◆ Stored data
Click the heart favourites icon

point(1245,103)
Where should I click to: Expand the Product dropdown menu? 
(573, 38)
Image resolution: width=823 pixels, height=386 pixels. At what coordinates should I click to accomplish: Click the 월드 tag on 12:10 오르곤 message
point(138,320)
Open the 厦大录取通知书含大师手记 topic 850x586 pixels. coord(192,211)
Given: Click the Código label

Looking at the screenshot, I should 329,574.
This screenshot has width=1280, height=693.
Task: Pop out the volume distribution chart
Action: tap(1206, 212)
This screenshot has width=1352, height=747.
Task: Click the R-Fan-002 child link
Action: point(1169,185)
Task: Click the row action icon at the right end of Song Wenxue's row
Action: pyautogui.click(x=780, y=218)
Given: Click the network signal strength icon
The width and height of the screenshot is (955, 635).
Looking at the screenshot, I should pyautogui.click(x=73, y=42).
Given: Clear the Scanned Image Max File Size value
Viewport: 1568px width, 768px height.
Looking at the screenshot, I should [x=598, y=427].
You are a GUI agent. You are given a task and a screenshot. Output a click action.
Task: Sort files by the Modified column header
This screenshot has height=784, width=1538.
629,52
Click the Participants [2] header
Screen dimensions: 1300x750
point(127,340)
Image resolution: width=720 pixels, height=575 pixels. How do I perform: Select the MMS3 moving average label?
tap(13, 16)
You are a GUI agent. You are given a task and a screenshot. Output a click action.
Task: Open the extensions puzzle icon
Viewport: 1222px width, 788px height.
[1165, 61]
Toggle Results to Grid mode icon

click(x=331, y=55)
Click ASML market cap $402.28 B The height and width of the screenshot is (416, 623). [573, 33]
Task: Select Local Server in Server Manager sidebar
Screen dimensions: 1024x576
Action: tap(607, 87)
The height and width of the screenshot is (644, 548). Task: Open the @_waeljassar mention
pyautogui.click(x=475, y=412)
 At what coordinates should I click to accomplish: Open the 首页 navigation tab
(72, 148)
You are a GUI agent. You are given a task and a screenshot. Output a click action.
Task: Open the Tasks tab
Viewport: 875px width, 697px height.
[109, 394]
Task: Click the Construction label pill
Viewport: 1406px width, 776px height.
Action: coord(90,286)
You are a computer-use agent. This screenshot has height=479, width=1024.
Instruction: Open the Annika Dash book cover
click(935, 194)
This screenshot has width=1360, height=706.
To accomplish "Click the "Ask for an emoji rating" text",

◆ Task details
Nothing should be left out: repeat all of the data exactly.

◆ Solution for this task
Click the heart favourites icon

point(1245,103)
Where should I click to: Expand the Product dropdown menu? 
(573, 38)
Image resolution: width=823 pixels, height=386 pixels. At what coordinates should I click to accomplish: Click the 월드 tag on 12:10 오르곤 message
point(138,320)
Open the 厦大录取通知书含大师手记 topic 850x586 pixels. coord(192,211)
Given: Click the Código label

Looking at the screenshot, I should 329,574.
This screenshot has width=1280, height=693.
Task: Pop out the volume distribution chart
Action: tap(1206, 212)
This screenshot has width=1352, height=747.
Task: Click the R-Fan-002 child link
Action: point(1169,185)
Task: Click the row action icon at the right end of Song Wenxue's row
Action: pyautogui.click(x=780, y=218)
Given: Click the network signal strength icon
The width and height of the screenshot is (955, 635).
Looking at the screenshot, I should pyautogui.click(x=73, y=42).
Given: Clear the Scanned Image Max File Size value
Viewport: 1568px width, 768px height.
Looking at the screenshot, I should [x=598, y=427].
You are a GUI agent. You are given a task and a screenshot. Output a click action.
Task: Sort files by the Modified column header
This screenshot has height=784, width=1538.
629,52
Click the Participants [2] header
Screen dimensions: 1300x750
point(127,340)
Image resolution: width=720 pixels, height=575 pixels. How do I perform: Select the MMS3 moving average label?
tap(13, 16)
You are a GUI agent. You are given a task and a screenshot. Output a click action.
Task: Open the extensions puzzle icon
Viewport: 1222px width, 788px height.
[1165, 61]
Toggle Results to Grid mode icon

click(x=331, y=55)
Click ASML market cap $402.28 B The height and width of the screenshot is (416, 623). [573, 33]
Task: Select Local Server in Server Manager sidebar
Screen dimensions: 1024x576
Action: tap(607, 87)
The height and width of the screenshot is (644, 548). Task: Open the @_waeljassar mention
pyautogui.click(x=475, y=412)
 At what coordinates should I click to accomplish: Open the 首页 navigation tab
(72, 148)
You are a GUI agent. You are given a task and a screenshot. Output a click action.
Task: Open the Tasks tab
Viewport: 875px width, 697px height.
[109, 394]
Task: Click the Construction label pill
Viewport: 1406px width, 776px height.
Action: coord(90,286)
You are a computer-use agent. This screenshot has height=479, width=1024.
Instruction: Open the Annika Dash book cover
click(935, 194)
This screenshot has width=1360, height=706.
To accomplish "Click the "Ask for an emoji rating" text",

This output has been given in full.